Edwin was kind, thoughtful and the brains of the bunch. His math skills were enough to both impress and perplex me, but his elevated intelligence meant he was often bullied. He now has multiple master’s degrees and a successful career.

Ron had a tough go at life. At 17, his father informed him he would be moving out of town with his wife, leaving Ron with two weeks to find a new place to live. With help from Matt’s parents, Ron found shelter and later an apartment and a place to call his own. He went to college and had a successful career at Boeing for 30 years. Last year, he retired early at the age of 55 and moved to Wyoming with his wife and son.

I was always working hard to keep up with my friends. Dungeons & Dragons  forced me to become a reader and strengthen my math skills. It also helped me gain self confidence.

Through the years, some of us drifted apart. Matt and I still game together, now with his sons, and Edwin visits every once in a while. Earlier this year, Ron was hiking in the Big Horn Mountains when he had a medical emergency. Although life-saving measures were attempted, he died at the scene. 

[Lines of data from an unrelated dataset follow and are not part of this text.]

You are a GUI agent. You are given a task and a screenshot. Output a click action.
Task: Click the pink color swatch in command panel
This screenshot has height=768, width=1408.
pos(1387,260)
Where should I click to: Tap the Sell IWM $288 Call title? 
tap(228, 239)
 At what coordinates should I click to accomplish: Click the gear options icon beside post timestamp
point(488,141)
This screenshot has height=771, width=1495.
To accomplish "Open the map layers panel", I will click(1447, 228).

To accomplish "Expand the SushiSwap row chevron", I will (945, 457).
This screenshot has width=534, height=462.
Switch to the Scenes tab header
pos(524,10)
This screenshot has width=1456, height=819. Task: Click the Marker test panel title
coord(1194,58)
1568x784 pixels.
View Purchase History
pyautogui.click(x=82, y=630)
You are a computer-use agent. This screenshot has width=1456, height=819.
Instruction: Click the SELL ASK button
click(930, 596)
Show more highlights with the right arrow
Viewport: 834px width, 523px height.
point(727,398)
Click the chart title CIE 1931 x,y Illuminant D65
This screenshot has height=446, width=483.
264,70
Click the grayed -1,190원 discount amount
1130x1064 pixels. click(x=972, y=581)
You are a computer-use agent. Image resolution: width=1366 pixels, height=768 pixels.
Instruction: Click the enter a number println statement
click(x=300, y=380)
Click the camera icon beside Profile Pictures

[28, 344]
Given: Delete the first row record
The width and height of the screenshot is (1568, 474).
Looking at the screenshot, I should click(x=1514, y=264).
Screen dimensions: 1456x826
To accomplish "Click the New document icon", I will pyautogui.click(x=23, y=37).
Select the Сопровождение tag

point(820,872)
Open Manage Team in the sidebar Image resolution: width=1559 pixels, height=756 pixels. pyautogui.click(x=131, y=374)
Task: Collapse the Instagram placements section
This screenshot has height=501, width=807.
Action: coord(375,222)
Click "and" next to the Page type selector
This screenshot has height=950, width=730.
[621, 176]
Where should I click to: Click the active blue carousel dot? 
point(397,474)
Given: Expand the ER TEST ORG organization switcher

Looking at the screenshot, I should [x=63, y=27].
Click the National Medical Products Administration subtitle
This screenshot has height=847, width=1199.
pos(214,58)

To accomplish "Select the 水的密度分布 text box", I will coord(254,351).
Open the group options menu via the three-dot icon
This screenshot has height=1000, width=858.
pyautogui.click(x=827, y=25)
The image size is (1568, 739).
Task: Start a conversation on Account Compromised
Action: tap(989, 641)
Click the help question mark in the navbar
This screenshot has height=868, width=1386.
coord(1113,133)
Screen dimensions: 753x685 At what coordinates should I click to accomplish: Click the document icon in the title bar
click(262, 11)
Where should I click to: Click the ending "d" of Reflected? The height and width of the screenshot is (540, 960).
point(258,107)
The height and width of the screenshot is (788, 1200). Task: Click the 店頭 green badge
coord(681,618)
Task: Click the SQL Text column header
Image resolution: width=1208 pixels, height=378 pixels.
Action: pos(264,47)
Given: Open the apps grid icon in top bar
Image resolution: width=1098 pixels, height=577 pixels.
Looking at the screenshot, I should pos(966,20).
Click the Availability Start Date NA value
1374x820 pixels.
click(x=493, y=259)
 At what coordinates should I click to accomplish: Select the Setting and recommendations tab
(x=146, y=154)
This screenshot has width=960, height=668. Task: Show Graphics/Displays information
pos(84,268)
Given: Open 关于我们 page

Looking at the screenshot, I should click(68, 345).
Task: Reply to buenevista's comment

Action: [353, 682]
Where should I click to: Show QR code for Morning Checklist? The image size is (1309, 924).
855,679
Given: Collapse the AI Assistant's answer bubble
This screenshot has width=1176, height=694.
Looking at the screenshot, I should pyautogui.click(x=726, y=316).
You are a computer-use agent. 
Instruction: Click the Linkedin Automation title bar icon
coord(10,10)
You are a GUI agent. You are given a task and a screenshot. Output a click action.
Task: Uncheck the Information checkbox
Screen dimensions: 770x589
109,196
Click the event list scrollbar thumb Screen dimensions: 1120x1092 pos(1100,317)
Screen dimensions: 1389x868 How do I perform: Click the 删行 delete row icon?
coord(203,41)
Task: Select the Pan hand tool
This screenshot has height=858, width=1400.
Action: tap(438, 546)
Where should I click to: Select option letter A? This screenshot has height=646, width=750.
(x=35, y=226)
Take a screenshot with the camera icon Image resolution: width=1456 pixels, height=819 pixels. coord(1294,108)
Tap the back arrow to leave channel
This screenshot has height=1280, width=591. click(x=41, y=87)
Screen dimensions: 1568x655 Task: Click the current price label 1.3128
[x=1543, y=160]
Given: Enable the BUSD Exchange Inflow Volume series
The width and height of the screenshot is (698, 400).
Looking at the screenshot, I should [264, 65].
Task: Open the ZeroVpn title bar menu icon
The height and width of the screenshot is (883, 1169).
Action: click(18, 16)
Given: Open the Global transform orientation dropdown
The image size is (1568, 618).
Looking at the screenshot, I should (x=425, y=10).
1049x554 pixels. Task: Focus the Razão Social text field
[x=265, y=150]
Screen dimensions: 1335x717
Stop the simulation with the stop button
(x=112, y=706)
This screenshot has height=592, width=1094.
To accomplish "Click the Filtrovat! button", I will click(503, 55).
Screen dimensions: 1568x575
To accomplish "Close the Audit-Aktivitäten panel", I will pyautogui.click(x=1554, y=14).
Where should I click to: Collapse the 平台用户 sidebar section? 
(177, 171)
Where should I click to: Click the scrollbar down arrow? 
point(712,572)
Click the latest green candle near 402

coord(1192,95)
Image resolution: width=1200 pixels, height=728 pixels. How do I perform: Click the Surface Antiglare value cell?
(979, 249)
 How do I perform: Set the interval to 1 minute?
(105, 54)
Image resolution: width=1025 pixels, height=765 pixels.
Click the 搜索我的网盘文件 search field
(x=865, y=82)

We hadn’t spoken to Ron in a few years, but the news of his passing was a blow to me. Was it just more bad news in a year filled with it, or was it something more? It bothers me that his wife and son are now without a father just at the juncture where he could spend more time with them in retirement. It’s also disappointing that I won’t get the chance to thank him for accepting me all those years ago when I was the anxious, quiet kid searching for my voice.

Missed opportunities sometimes define our lives or create voids in them, while the sadness of loss seems to galvanize the past into nostalgic memories of better times. How many people have experienced this same sense of loss with a family member or friend during the pandemic? How many regrets have blossomed from the multitudes of passings?

The appreciation of my formative years will always hold a special place in my heart for my three dungeon-dwelling friends. I will make sure to let Matt and Ed know that their friendship has made a lasting difference in my life. Do you have a longtime friend who needs to hear from you? Maybe now is a good time to give them a call.